**DIRECTIONS FOR THIS TASK:** Replace "Screen dimensions" with "Display dimensions" throughout the listing below, reproducing every other line without change and omitting the pictures.

**Listing for locating items on screens:**
────────────────
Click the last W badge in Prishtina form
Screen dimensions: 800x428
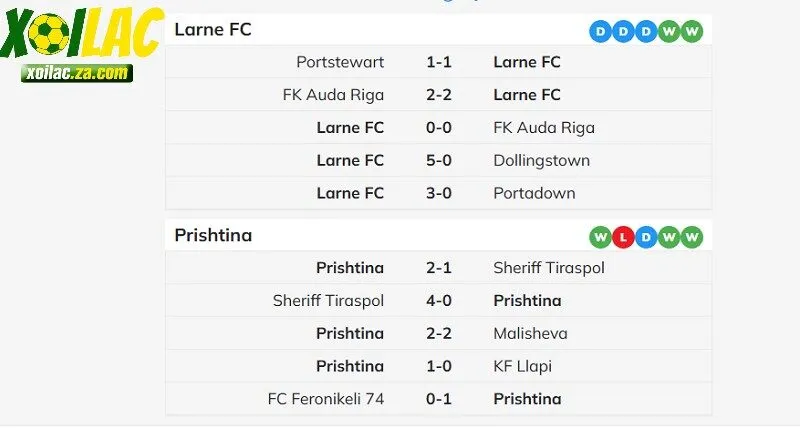point(692,237)
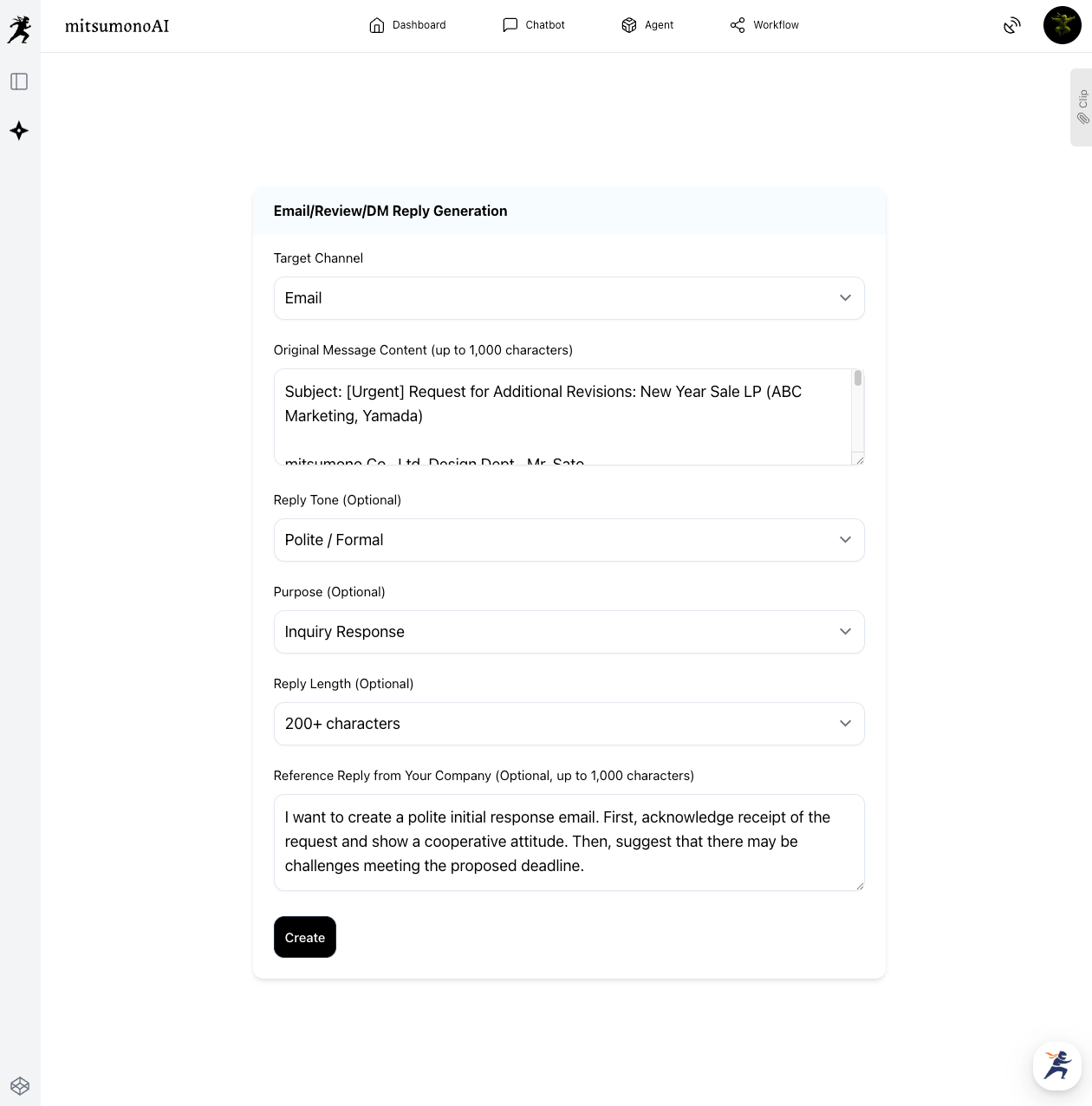The height and width of the screenshot is (1106, 1092).
Task: Expand the Purpose dropdown
Action: [569, 632]
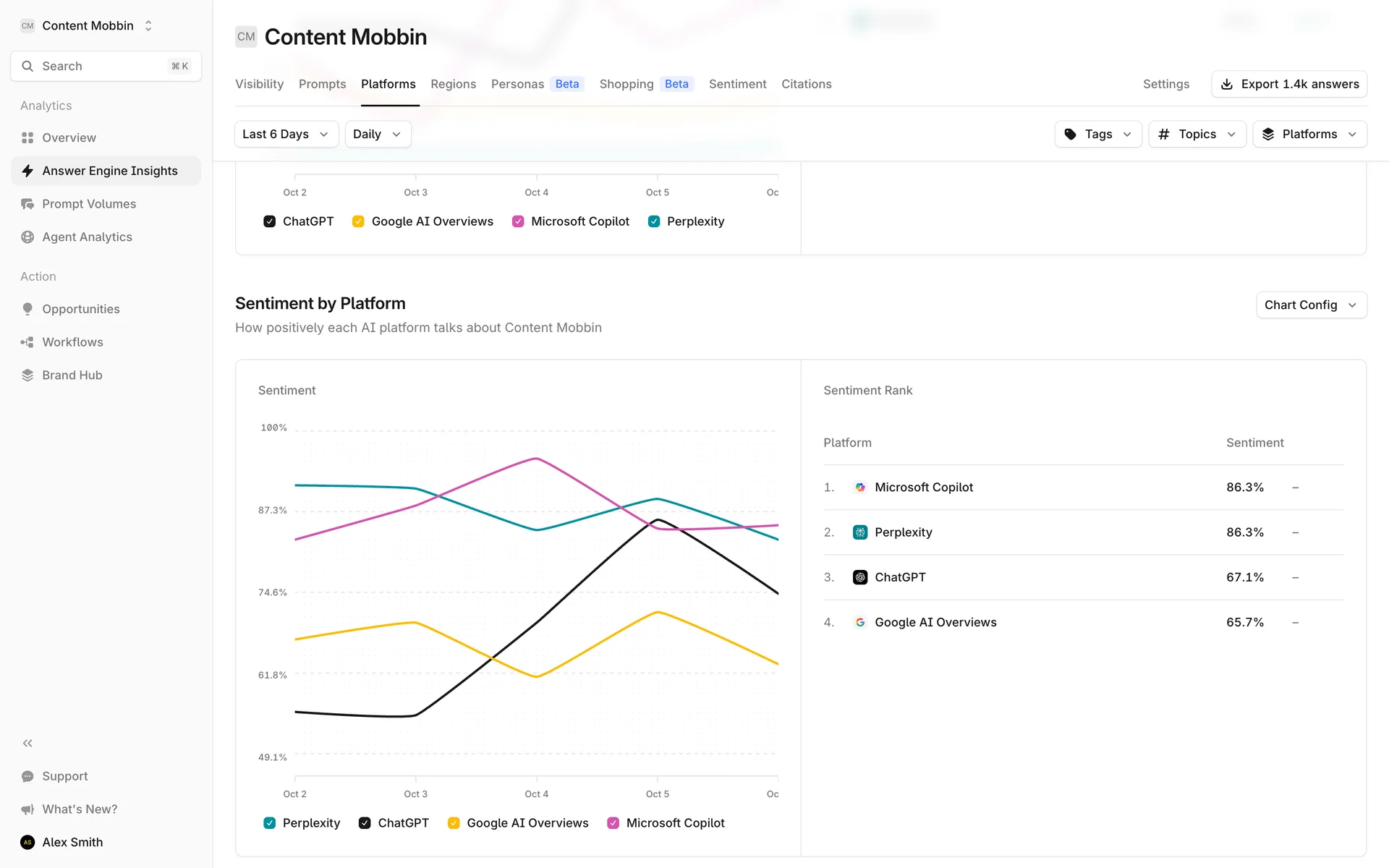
────────────────
**FINAL RESULT:**
Click the last W badge in Prishtina form
Display dimensions: 800x428
point(692,237)
The height and width of the screenshot is (1106, 1092).
Task: Expand the Purpose dropdown
Action: [569, 632]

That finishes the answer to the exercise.